In investing, the adage “cash is king” holds significant weight, especially during market volatility and economic uncertainty. While cash may not offer the highest returns, its value lies in its liquidity, stability, and versatility. Let’s explore why maintaining a healthy cash position can be crucial for investors.
Liquidity and Flexibility: One of cash’s primary advantages is its unparalleled liquidity. Unlike other real estate or stocks, cash can be immediately deployed for investments or used to cover unexpected expenses. This flexibility is precious during market downturns or economic crises.
The legendary investor Warren Buffett has long advocated for maintaining substantial cash reserves. In his 2014 letter to Berkshire Hathaway shareholders, Buffett wrote, “We will always maintain at least $20 billion—and usually far more—in cash equivalents.” This strategy allows Buffett to capitalize on opportunities that arise during market turbulence.
Stability and Risk Management
Cash serves as a stabilizing force in an investment portfolio. While other assets may fluctuate wildly, cash maintains its nominal value (though it may lose purchasing power due to inflation). This stability can provide peace of mind and buffer against market volatility.
Ray Dalio, founder of Bridgewater Associates, emphasizes the importance of cash in risk management. In his book “Principles,” Dalio states, “Cash is king, and it’s important to have enough of it to weather any storm.” He advocates for a balanced portfolio with a cash component to manage risk effectively.
Opportunity in Market Corrections
Perhaps the most compelling argument for holding cash is the ability to capitalize on market corrections or crashes. When asset prices fall significantly, investors with available cash can acquire high-quality assets at discounted prices.
Sir John Templeton, a pioneer in global investing, famously said, “The time of maximum pessimism is the best time to buy.” Cash reserves allow investors to act on this principle, buying when others are fearful, and prices are low.
Historical examples underscore this point:
1. During the 2008 financial crisis, Warren Buffett’s Berkshire Hathaway invested $5 billion in Goldman Sachs when the investment bank struggled. This move helped stabilize Goldman Sachs and yielded significant returns for Berkshire Hathaway.
2. In the March 2020 market crash triggered by the COVID-19 pandemic, investors who had cash on hand were able to buy stocks at steep discounts. The S&P 500 fell by about 34% from its peak but rebounded strongly in the following months, rewarding those with the cash and courage to invest.

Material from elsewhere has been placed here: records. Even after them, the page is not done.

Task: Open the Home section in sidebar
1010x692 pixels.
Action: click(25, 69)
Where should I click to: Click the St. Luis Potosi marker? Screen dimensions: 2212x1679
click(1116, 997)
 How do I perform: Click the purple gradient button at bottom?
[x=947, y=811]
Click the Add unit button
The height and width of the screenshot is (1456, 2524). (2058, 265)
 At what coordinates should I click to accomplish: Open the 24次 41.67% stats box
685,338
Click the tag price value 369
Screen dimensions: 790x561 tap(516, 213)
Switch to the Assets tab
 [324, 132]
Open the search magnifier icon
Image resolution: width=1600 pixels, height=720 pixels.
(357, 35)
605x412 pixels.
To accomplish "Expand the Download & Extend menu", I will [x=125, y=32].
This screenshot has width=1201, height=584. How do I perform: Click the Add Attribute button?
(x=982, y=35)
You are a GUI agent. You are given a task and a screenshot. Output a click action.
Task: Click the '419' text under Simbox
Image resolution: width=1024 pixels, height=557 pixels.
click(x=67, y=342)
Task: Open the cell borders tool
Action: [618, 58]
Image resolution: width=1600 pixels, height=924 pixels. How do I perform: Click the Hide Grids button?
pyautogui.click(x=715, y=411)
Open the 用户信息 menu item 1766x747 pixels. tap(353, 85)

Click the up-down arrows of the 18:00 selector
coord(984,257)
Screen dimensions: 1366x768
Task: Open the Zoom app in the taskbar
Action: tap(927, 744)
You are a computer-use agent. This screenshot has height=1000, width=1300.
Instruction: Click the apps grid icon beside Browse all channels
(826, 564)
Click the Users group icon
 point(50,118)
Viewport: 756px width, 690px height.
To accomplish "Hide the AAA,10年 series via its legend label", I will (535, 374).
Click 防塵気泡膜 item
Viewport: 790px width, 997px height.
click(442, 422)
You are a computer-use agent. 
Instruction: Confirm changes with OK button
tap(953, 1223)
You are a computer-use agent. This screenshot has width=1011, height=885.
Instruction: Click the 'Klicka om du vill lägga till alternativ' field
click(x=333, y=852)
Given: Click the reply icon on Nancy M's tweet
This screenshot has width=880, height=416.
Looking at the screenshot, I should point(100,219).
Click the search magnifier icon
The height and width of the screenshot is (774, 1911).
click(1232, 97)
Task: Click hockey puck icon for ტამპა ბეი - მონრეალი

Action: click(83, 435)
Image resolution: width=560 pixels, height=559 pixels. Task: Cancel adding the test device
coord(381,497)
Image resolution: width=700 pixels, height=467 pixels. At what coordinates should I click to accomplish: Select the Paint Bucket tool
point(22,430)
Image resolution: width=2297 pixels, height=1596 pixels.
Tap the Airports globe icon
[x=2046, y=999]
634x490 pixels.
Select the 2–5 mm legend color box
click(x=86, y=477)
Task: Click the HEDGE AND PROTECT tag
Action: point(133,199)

Overcoming Psychological Barriers
Holding cash and deploying it effectively during market downturns requires overcoming psychological barriers. Daniel Kahneman, a Nobel laureate in economics, explains the concept of loss aversion in his book Thinking, Fast and Slow. He notes that “losses loom larger than gains” in our minds, making investing challenging when markets fall.
Conclusion: The Strategic Value of Cash
While it’s true that holding large amounts of cash can lead to opportunity costs in bull markets, the strategic value of cash becomes apparent during times of market stress. Cash provides liquidity, stability, and the ability to capitalize on opportunities during market dislocations.
As Benjamin Graham, the father of value investing, wisely noted, “The essence of investment management is the management of risks, not the management of returns.” When used judiciously, cash is a powerful tool for managing risk and enhancing long-term returns.
Investors should view cash as a defensive asset and a strategic weapon in their investment arsenal. By maintaining appropriate cash reserves and having the discipline to deploy them when opportunities arise, investors can position themselves to weather market storms and emerge stronger on the other side.